The defendants’ argument that the prosecutor should not have been permitted to elicit testimony that some of the witnesses were reluctant to testify and that one witness testified on redirect examination that she was “scared” also fails. See Commonwealth v. Fitzgerald, 376 Mass. 402, 411 (1978) (“[I]n general, questions and arguments concerning a witness’s fear in testifying are not improper per se. They would be improper only if there were some ground, other than that they dealt with fear, for finding impropriety”). See also Commonwealth v. Auguste, 418 Mass. 643, 647 (1994).
6. Prosecutor’s closing argument. The defendants assign as error certain remarks that the prosecutor made in hisclosing argument to the jury. Specifically, Ortiz argues that the prosecutor improperly argued that the Commonwealth witnesses “were credible because they had been reluctant to appear or to identify the defendants out of fear.” In fact, that portion of the prosecutor’s argument was offered in the permissible context of asking the rhetorical question, “What possible motive does [the witness] have to come in here and lie to you?” “A prosecutor can address, in a closing argument, a witness’s demeanor, motive for testifying, and believability, provided that such remarks are based on the evidence, or fair inferences drawn from it, and are not based on the prosecutor’s personal beliefs. . . . When credibility is an issue before the jury, ‘it is certainly proper for counsel to argue from the evidence why a witness should be believed.’ Commonwealth v. Raymond, 424 Mass. 382, 391 (1997), quoting Commonwealth v. Thomas, 401 Mass. 109, 116 (1987).” Commonwealth v. Freeman, 430 Mass. 111, 118-119 (1999). Moreover, as discussed supra, a witness’s fear about testifying is properly admitted on the issue of the witness’s credibility.
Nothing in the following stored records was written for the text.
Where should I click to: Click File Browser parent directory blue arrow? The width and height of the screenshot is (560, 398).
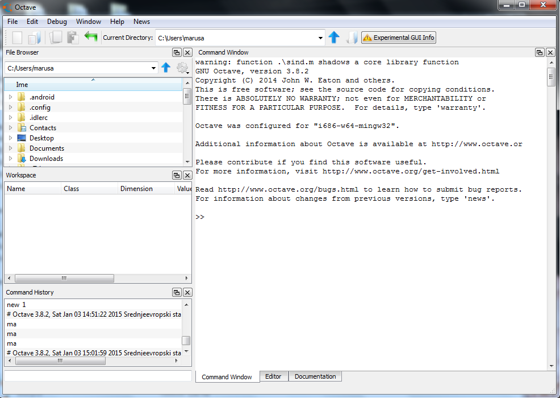166,68
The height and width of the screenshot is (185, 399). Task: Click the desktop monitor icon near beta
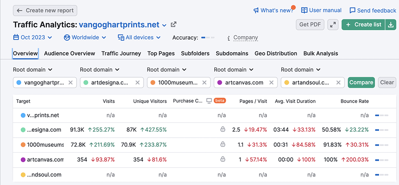click(x=209, y=101)
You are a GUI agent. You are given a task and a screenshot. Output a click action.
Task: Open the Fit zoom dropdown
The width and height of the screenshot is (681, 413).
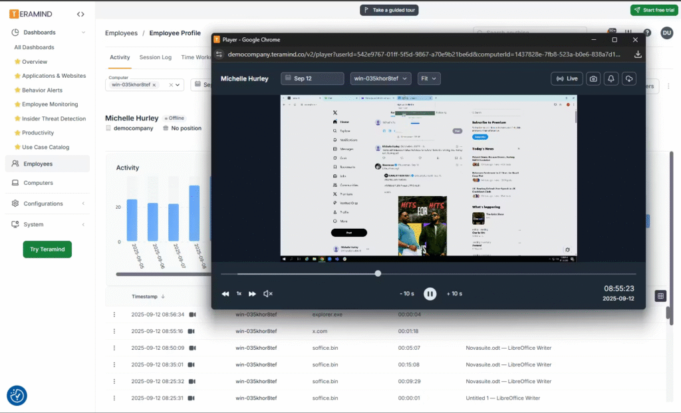pyautogui.click(x=429, y=78)
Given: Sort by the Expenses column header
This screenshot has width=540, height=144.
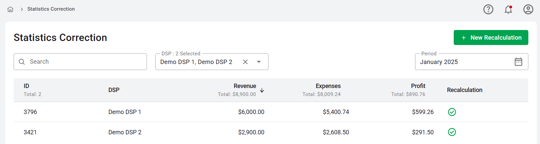Looking at the screenshot, I should 328,86.
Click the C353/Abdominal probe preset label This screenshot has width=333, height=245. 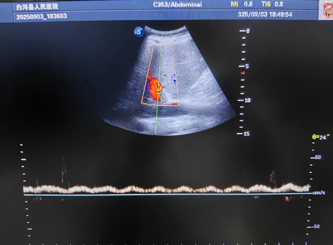point(178,5)
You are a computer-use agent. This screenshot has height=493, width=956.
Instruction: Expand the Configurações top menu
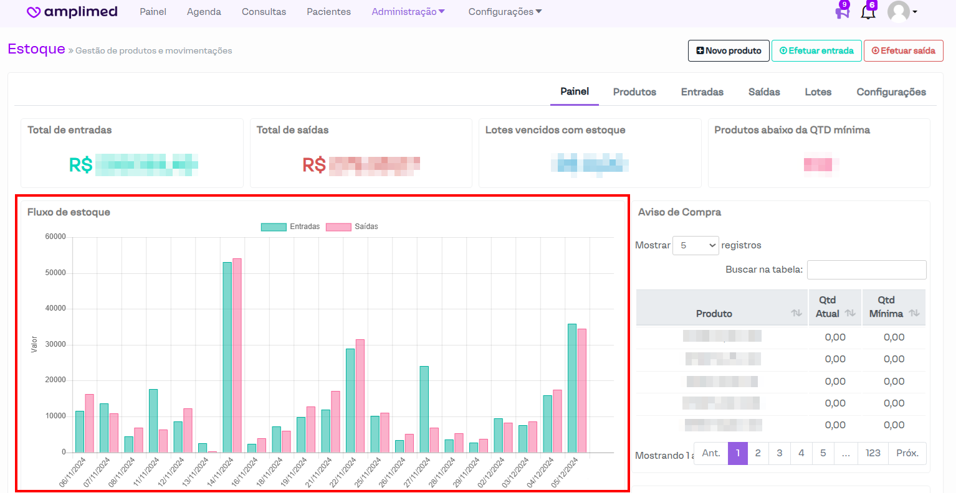[505, 12]
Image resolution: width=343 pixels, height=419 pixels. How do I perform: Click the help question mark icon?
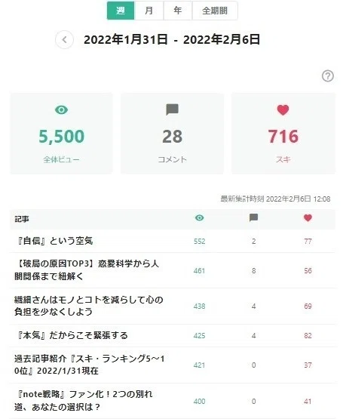[327, 76]
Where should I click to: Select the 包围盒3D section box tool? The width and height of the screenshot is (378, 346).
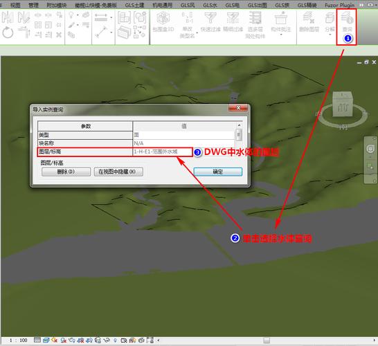click(163, 18)
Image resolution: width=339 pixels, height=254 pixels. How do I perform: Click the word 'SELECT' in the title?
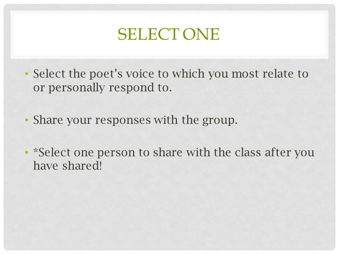[148, 34]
Ortiz and Pabon also argue that the prosecutor’s statement, “So they waited and they waited until he got out, and until he was brought to Havelock Street, and then, and only then did they exact their revenge upon him,” was based on a fact not in evidence. In support, they note that the date the victim was released from custody after being arrested for slashing Jaleek Leary was not in evidence. However, as the Commonwealth responds, the argument that the opportunity for revenge arose at the moment when the victim was brought to the Wilcock/Havelock Street area clearly was supported by the evidence — and that event obviously occurred after the victim had been released from custody, whenever the release occurred.
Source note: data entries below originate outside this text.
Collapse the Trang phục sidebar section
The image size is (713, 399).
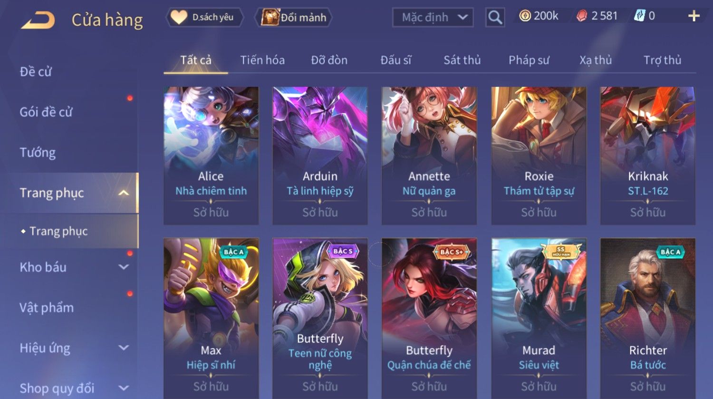[124, 193]
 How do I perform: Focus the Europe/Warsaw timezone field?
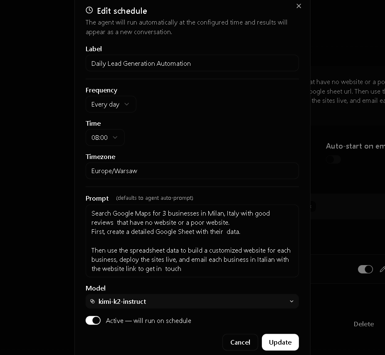pyautogui.click(x=192, y=171)
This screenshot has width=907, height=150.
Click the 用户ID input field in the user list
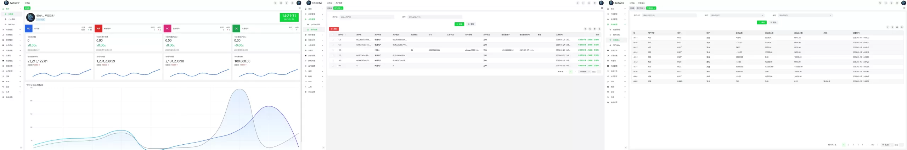coord(367,17)
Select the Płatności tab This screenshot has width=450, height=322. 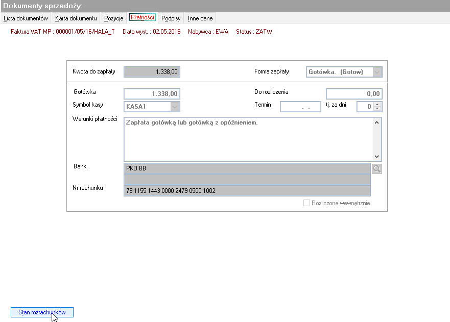point(143,17)
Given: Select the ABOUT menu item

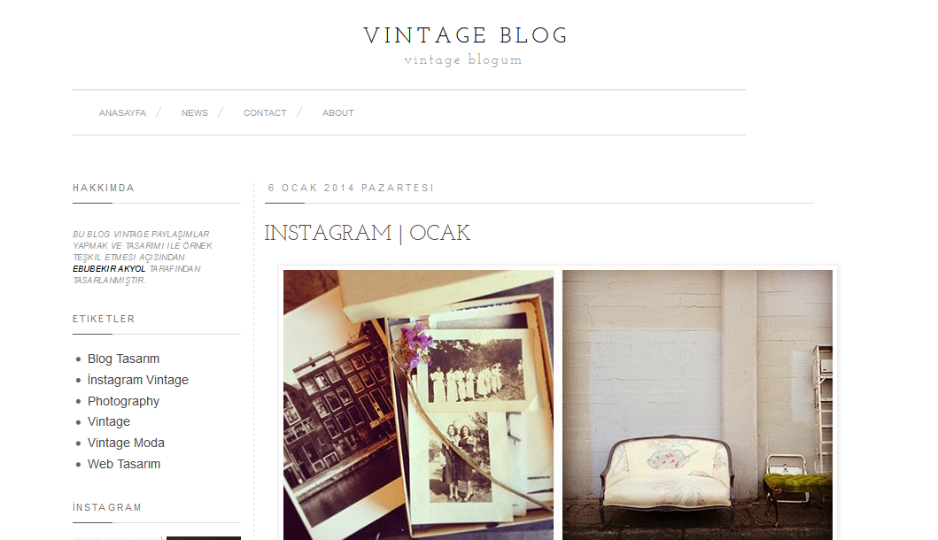Looking at the screenshot, I should tap(338, 113).
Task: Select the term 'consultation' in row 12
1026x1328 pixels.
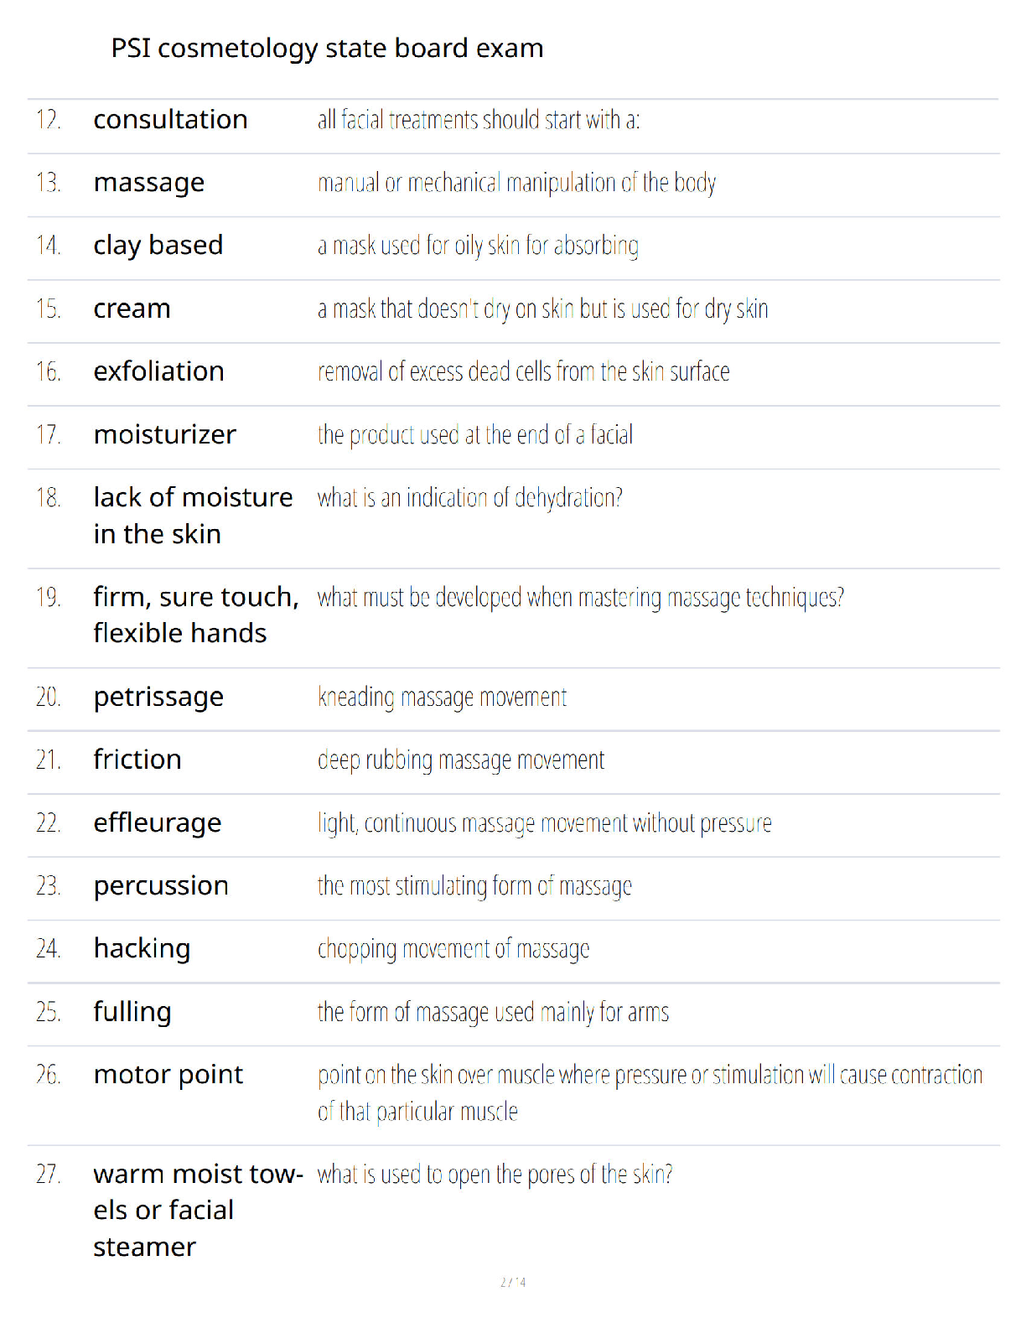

Mitchell contends that the prosecutor’s argument that Mitchell said, as he wiped the knife on the pole, “That’s what he gets,” was not supported by the evidence. However, the prosecutor’s statement was supported by the fact that at least one witness identified Mitchell as the person who wiped the blood on the street pole (“And I seen Markeese walking past my house and Markeese was wiping the blood on a pole”). At another point, the same witness testified that soon afterwards Mitchell and another individual walked away and she heard one of them — she couldn’t remember which — say, “[T]hat’s what you get.” Another witness testified that Mitchell walked away from the scene alone, carrying a knife, and then “wiped the blood on the pole.” Even if the prosecutor’s inference was strained — i.e., that it was a leap to conclude that it was Mitchell who said, “That’s what you get” after wiping the blood — such a misstatement cannot be said to have created a substantial risk of a miscarriage of justice here.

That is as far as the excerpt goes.